В конечном итоге одного гарантированного метода закалки тела в отношении еды просто не могло быть, ведь монастырское послушание не предполагало ни отрицания телесности, ни концентрации на телесности. Монахов, предававшихся исключительно физическому послушанию, предостерегали от побочных эффектов, таких как: преждевременная самоуверенность, изнурение и бессилие, неизвестные ментальные расстройства, подмена приоритетов. Вместо того монахам следовало стремиться к тонко настроенному сотрудничеству ума и тела (а также других тел и умов), поскольку их целью была полная трансформация и того и другого. Лишь тогда они испытают ту глубинную сосредоточенность, которую описал один сирийский поэт V века:
Их тела – храмы Духа,
их разум – церкви;
их молитва – чистый ладан,
и их слезы – драгоценный фимиам {50}.
Монахи разработали бесчисленное количество стратегий в отношении гигиены, сна, сексуального воздержания и питания; эти стратегии произросли на почве бесчисленных теорий о том, как надо тренировать тело, чтобы изменить сознание, как тренировать сознание, чтобы изменить тело, и как надо оптимизировать устройство сообщества ради обеих целей. Но все эти разработки базировались на общем фундаменте: все соглашались, что тело, сознание и культура взаимосвязаны. Проблема заключалась в слишком тесной взаимной связи, такой, что распутать ее и выявить сколько-нибудь удовлетворительные причинно-следственные закономерности было невозможно. Какую бы важную роль ни играла телесность в деле сосредоточенности, сама по себе она не давала решения проблемы, и монахи отправлялись на поиски дальнейших инструкций к своим книгам.
4. Книги
Евагрий Понтийский все время думал о думании. Однако настолько умственную жизнь он вел не всегда. Ранее он служил диаконом в Константинополе, где едва не завел роман с замужней аристократкой. Чтобы выйти из трудного положения (рассказывают нам), он и ушел в монастырь на Масличной горе в Иерусалиме, которым тогда управлял влиятельный дуэт, состоявший из Мелании Старшей[111]

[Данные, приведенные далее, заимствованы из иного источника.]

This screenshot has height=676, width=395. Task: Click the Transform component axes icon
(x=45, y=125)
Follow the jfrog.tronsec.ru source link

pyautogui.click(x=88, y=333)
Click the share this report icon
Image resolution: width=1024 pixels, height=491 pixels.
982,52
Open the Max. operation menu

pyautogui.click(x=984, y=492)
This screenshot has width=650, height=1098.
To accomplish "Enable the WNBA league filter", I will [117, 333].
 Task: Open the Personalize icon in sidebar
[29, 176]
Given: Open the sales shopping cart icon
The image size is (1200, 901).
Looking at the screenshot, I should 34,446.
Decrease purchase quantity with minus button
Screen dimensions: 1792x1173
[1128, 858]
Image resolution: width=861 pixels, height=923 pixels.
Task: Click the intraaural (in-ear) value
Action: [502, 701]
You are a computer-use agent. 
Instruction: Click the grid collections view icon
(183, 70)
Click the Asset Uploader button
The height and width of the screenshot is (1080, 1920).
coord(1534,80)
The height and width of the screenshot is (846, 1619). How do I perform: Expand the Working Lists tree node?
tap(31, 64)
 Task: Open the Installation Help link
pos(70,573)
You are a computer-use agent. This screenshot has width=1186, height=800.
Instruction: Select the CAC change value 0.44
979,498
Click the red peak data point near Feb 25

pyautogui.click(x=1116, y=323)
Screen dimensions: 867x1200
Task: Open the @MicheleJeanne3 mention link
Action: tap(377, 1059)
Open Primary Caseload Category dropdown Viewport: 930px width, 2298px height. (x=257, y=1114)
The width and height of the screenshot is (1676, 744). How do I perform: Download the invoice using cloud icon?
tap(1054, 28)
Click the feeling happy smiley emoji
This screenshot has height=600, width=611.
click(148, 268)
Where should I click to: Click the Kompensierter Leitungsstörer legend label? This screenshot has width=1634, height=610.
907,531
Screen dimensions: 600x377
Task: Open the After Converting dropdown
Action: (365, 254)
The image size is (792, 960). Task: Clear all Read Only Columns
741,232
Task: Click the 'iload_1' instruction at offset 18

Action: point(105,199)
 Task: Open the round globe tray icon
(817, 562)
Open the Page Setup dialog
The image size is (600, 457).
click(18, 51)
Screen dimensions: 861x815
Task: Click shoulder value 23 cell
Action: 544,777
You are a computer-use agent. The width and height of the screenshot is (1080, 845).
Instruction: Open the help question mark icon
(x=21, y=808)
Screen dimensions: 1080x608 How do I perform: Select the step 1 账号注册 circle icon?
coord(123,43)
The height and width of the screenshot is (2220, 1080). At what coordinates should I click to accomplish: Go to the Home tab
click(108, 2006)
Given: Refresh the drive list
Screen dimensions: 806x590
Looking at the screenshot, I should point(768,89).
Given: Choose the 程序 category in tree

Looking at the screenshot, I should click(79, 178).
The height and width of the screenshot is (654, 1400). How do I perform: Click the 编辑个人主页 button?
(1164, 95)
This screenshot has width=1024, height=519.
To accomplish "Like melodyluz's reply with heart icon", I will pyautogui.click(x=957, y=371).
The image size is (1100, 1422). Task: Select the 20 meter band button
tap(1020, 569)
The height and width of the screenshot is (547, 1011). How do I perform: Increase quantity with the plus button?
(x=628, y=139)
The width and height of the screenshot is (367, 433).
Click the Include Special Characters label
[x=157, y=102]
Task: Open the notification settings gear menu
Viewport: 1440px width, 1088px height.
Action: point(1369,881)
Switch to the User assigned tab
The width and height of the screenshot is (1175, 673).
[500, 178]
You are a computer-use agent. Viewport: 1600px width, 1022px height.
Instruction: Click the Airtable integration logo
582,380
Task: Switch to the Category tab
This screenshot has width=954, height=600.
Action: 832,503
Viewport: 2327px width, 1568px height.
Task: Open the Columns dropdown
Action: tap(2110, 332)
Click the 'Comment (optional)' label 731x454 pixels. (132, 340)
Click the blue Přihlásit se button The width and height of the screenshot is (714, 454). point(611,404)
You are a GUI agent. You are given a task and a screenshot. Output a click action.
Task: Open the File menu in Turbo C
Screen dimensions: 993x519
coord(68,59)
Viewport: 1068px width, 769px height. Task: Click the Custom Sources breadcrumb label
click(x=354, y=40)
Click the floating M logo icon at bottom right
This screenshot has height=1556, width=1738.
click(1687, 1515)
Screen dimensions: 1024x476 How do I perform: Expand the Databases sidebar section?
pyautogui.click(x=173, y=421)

и Руфина Аквилейского[112]: она – очень религиозная и очень богатая римская экспатриантка, он – ученый и монах. Все трое очень сблизились, но Евагрий покинул Иерусалим ради монастырских сообществ, процветавших к западу от дельты Нила. Там-то он и написал боˊльшую часть своих трудов. Правда, у него по-прежнему случались плохие дни. Даже книги провоцировали проблемы. «[Человек], подверженный унынию и лени (acedia), за чтением много зевает и скоро начинает клевать носом; он трет глаза и потягивается; он отводит взгляд от книги, пялится в стену и снова на некоторое время возвращается к чтению; листая страницы, он сует любопытный нос в конец текста, считает листы и вычисляет количество сшитых стопок листов, находит ошибки в написании и оформлении. Затем он закрывает книгу, кладет ее себе под голову и засыпает» {1}.Эти страдания кажутся ужасно знакомыми. Но хотя мы и можем посочувствовать Евагрию, его личный опыт, описанный в IV веке, обладает своей спецификой, так как связан с определенной технологией поздней Античности. Книга – или, если быть точным, кодекс[113]
, состоящий из сложенных страниц в переплете из двух твердых обложек, – в IV веке была еще довольно новым изобретением. Монахов радовал ее потенциал в оттачивании их когнитивных привычек, но беспокоило, что и она тоже способствует рассеиванию внимания. Это напряжение приводило к спорам по поводу того, что, когда, как и сколько читать; кроме того, оно породило множество экспериментов, ставивших своей целью сделать книги более приспособленными для процесса познания.Где-то в конце Республики или начале Империи манускрипты-кодексы впервые появились в римском Средиземноморье, но популярности не снискали. Читатели предпочитали свиток, состоявший из склеенных между собой листов папируса; он разворачивался в горизонтальной плоскости справа налево и хранился в футлярах и чехлах. Привычно и знакомо: свитки просты и долговечны, и именно на них записаны всякие серьезные вещи.